**What is needed**.
Reproduce the records from the line containing "Viewport: 1568px width, 648px" through the end of the records, including the requests, with every coordinate in the answers multiplied by 1.45 and rounded to the nearest whole number, halves rounded up. Leave all other numbers unchanged.

-*-

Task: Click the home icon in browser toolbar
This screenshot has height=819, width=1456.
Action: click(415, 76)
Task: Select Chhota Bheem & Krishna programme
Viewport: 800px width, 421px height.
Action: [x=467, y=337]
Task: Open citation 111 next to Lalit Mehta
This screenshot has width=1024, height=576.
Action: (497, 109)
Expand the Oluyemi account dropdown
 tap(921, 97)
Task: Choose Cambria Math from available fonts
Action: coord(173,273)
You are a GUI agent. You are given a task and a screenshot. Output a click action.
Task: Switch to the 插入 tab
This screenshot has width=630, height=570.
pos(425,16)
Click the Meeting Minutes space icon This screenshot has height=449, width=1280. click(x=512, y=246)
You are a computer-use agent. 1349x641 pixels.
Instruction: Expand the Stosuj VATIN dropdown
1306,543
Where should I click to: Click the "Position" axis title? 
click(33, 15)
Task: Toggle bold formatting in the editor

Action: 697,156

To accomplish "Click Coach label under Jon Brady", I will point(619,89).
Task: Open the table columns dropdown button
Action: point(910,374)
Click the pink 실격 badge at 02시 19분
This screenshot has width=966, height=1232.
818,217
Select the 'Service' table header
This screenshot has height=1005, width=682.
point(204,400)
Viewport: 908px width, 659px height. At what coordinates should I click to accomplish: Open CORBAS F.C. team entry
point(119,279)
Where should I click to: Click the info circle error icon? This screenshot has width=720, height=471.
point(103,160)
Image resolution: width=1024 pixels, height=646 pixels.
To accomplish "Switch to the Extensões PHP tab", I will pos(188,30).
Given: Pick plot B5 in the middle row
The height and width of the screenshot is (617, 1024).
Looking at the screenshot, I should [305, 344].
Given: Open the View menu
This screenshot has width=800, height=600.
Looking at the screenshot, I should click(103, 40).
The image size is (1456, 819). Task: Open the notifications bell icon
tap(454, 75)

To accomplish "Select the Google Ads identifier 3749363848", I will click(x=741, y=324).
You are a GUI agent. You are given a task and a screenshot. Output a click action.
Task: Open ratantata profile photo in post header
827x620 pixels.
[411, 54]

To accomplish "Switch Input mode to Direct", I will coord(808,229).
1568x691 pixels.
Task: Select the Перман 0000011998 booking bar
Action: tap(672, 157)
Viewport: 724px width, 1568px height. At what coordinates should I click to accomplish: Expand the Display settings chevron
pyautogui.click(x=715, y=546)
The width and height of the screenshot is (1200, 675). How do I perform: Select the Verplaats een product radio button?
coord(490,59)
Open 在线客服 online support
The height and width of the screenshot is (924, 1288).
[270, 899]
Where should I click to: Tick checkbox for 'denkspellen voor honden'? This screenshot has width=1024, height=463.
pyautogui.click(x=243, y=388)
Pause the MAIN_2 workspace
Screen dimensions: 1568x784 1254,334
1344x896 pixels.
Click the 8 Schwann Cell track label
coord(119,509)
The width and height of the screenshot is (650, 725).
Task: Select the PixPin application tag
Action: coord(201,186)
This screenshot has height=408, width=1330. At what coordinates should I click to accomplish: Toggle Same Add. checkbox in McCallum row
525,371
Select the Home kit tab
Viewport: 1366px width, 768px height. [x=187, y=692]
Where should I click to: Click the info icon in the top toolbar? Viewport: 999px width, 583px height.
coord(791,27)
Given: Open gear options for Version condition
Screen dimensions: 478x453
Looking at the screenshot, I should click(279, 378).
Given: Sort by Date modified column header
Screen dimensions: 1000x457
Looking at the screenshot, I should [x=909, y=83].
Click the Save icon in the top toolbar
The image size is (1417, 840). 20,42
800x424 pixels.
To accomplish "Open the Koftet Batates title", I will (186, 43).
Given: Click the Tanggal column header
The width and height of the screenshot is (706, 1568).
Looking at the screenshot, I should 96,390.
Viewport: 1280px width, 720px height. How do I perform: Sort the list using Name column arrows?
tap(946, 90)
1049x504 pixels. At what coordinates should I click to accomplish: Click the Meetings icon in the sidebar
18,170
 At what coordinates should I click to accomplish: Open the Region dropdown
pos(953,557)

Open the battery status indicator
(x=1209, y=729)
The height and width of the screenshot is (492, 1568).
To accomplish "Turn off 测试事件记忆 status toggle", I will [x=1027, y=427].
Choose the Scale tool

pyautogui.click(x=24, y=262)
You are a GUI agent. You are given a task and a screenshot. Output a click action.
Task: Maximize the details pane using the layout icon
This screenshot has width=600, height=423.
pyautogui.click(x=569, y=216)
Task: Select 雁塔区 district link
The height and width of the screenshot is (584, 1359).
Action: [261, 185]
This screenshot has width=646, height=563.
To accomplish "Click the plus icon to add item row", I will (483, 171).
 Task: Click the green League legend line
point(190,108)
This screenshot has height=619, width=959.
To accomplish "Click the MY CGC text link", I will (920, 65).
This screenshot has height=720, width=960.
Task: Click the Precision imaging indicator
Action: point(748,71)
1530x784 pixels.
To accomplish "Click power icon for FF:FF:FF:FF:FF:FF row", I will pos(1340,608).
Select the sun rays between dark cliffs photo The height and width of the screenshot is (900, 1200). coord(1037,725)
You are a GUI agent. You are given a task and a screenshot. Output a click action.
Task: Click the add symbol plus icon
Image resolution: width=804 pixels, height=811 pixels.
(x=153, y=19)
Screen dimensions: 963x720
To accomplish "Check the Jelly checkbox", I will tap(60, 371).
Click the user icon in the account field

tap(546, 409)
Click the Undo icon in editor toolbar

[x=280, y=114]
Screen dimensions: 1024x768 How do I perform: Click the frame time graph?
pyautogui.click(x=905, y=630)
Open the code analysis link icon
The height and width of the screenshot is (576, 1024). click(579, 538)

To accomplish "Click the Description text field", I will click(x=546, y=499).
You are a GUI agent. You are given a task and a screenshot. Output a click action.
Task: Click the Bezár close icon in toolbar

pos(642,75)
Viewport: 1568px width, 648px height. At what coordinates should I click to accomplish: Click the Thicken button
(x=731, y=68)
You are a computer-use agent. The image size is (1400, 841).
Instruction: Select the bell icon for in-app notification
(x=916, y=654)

-*-

**Exercise answer**.
Viewport: 1568px width, 648px height. At what coordinates should I click to accomplish: Click the Thicken button
(x=1060, y=99)
You are a computer-use agent. The image size is (1400, 841).
Instruction: Select the bell icon for in-app notification
(x=1328, y=948)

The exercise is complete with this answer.